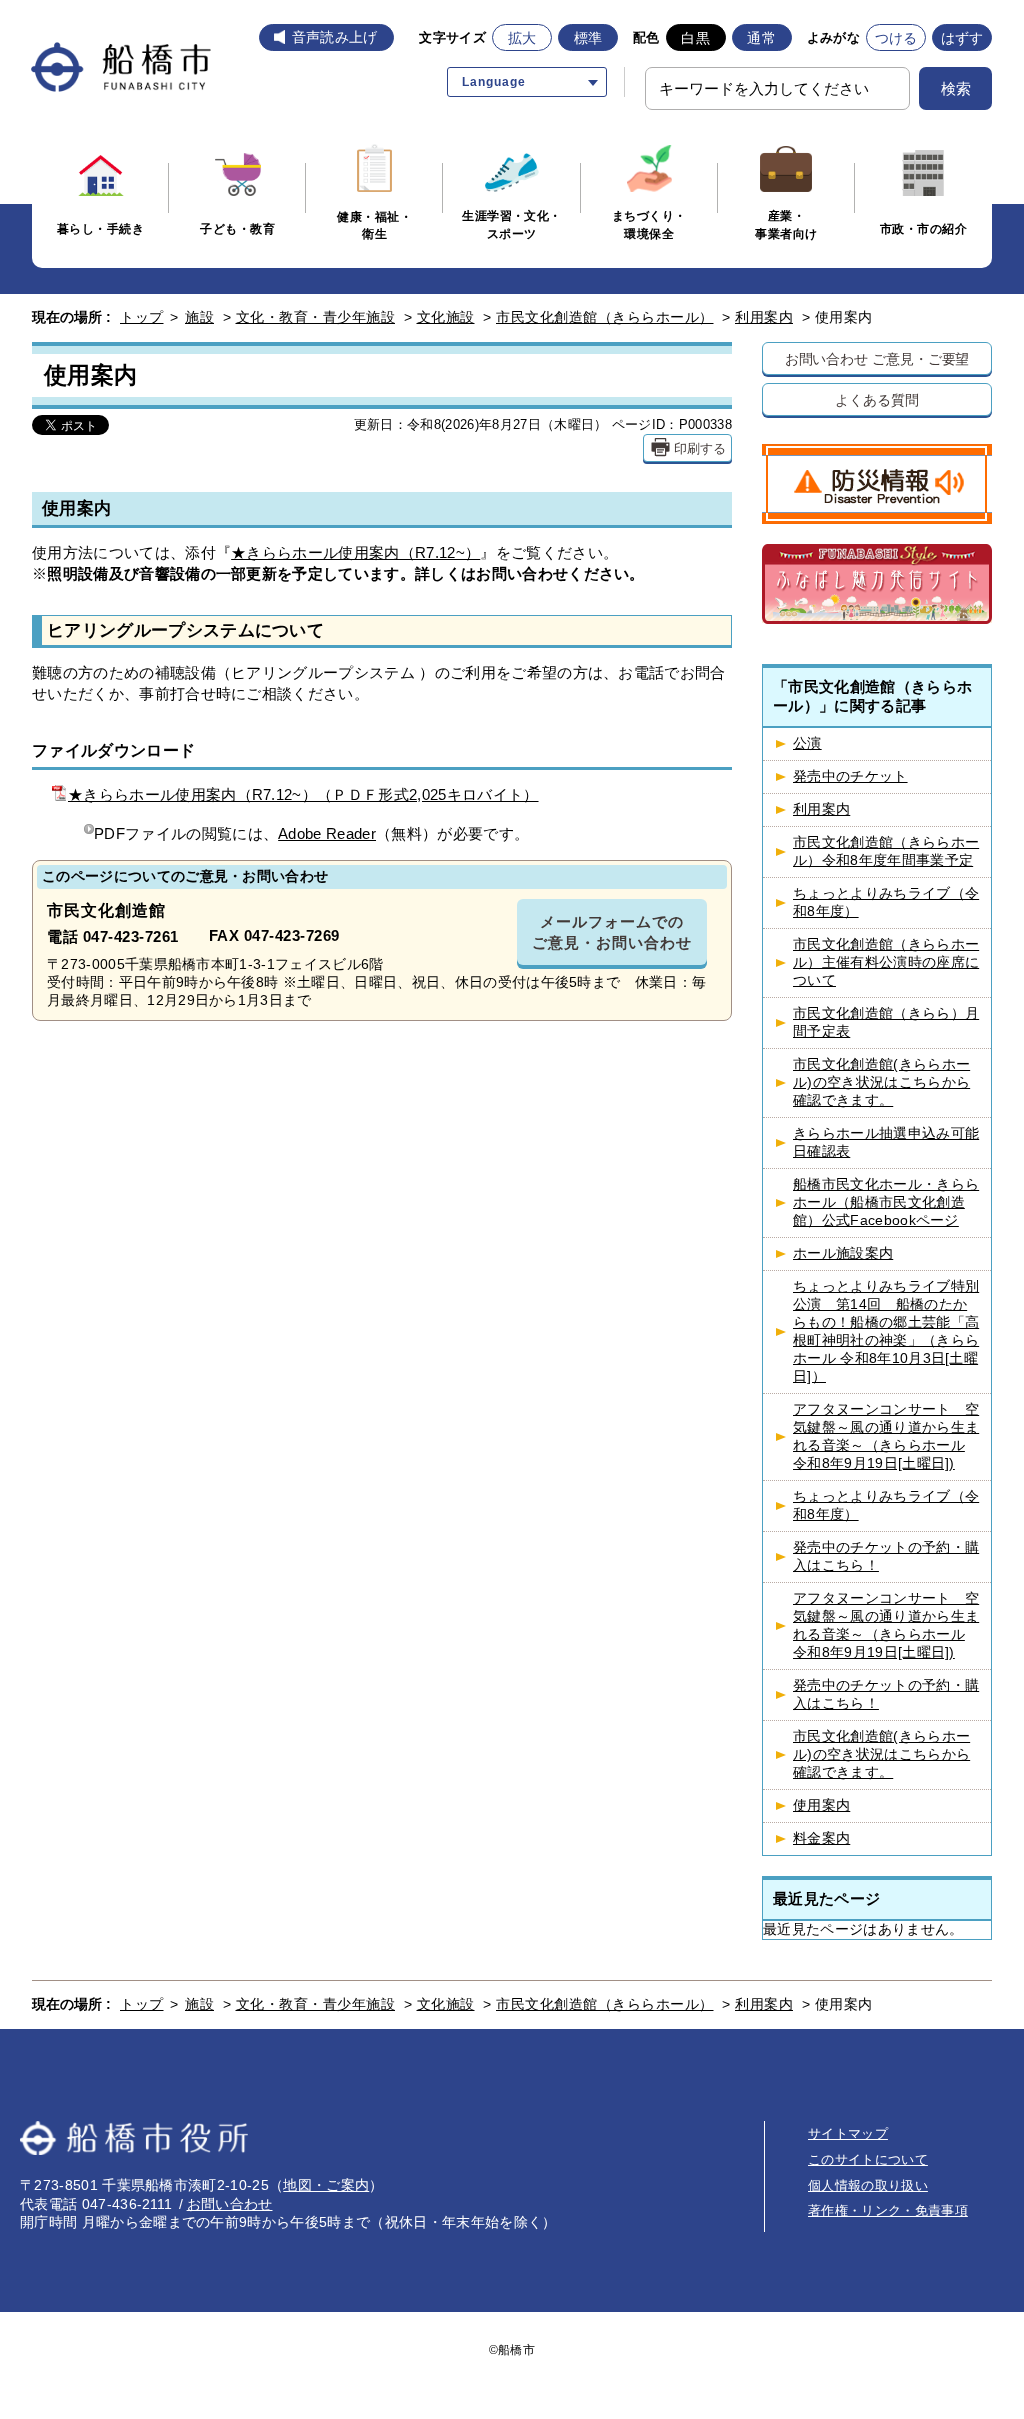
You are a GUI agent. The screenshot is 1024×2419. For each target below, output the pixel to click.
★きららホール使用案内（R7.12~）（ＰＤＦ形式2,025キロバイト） (303, 794)
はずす (962, 38)
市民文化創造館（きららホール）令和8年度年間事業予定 (886, 851)
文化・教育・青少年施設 (316, 317)
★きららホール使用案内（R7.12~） (355, 552)
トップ (142, 317)
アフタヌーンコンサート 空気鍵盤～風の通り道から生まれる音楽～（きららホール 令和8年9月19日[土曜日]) (886, 1436)
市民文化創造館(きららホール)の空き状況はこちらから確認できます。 (881, 1082)
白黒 (695, 38)
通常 (761, 38)
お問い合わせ (230, 2204)
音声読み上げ (335, 37)
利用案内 (764, 317)
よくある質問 (876, 399)
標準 (588, 38)
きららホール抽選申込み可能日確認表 (886, 1142)
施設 (199, 317)
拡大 (522, 38)
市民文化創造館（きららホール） (605, 317)
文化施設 (446, 317)
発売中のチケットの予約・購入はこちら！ (886, 1556)
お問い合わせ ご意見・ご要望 (877, 358)
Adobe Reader (327, 833)
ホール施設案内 (843, 1253)
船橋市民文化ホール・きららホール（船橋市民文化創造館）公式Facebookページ (886, 1202)
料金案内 (821, 1838)
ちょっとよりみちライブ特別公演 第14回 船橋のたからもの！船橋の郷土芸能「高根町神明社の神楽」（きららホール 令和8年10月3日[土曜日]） (886, 1331)
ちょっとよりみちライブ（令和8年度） (886, 902)
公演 (807, 743)
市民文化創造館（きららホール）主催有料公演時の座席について (886, 962)
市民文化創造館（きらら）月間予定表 (886, 1022)
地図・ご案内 (326, 2185)
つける (896, 38)
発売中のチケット (850, 776)
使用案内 (821, 1805)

### TASK DETAILS
Quote the records in full and exactly; skip any image.

### WRITTEN RESPONSE
You are a GUI agent. The screenshot is 1024×2419. For each target below, output the pixel to click.
★きららホール使用案内（R7.12~）（ＰＤＦ形式2,025キロバイト） (303, 794)
はずす (962, 38)
市民文化創造館（きららホール）令和8年度年間事業予定 (886, 851)
文化・教育・青少年施設 (316, 317)
★きららホール使用案内（R7.12~） (355, 552)
トップ (142, 317)
アフタヌーンコンサート 空気鍵盤～風の通り道から生まれる音楽～（きららホール 令和8年9月19日[土曜日]) (886, 1436)
市民文化創造館(きららホール)の空き状況はこちらから確認できます。 (881, 1082)
白黒 (695, 38)
通常 (761, 38)
お問い合わせ (230, 2204)
音声読み上げ (335, 37)
利用案内 (764, 317)
よくある質問 (876, 399)
標準 (588, 38)
きららホール抽選申込み可能日確認表 (886, 1142)
施設 (199, 317)
拡大 (522, 38)
市民文化創造館（きららホール） (605, 317)
文化施設 (446, 317)
発売中のチケットの予約・購入はこちら！ (886, 1556)
お問い合わせ ご意見・ご要望 (877, 358)
Adobe Reader (327, 833)
ホール施設案内 (843, 1253)
船橋市民文化ホール・きららホール（船橋市民文化創造館）公式Facebookページ (886, 1202)
料金案内 (821, 1838)
ちょっとよりみちライブ特別公演 第14回 船橋のたからもの！船橋の郷土芸能「高根町神明社の神楽」（きららホール 令和8年10月3日[土曜日]） (886, 1331)
ちょっとよりみちライブ（令和8年度） (886, 902)
公演 (807, 743)
市民文化創造館（きららホール）主催有料公演時の座席について (886, 962)
市民文化創造館（きらら）月間予定表 (886, 1022)
地図・ご案内 (326, 2185)
つける (896, 38)
発売中のチケット (850, 776)
使用案内 (821, 1805)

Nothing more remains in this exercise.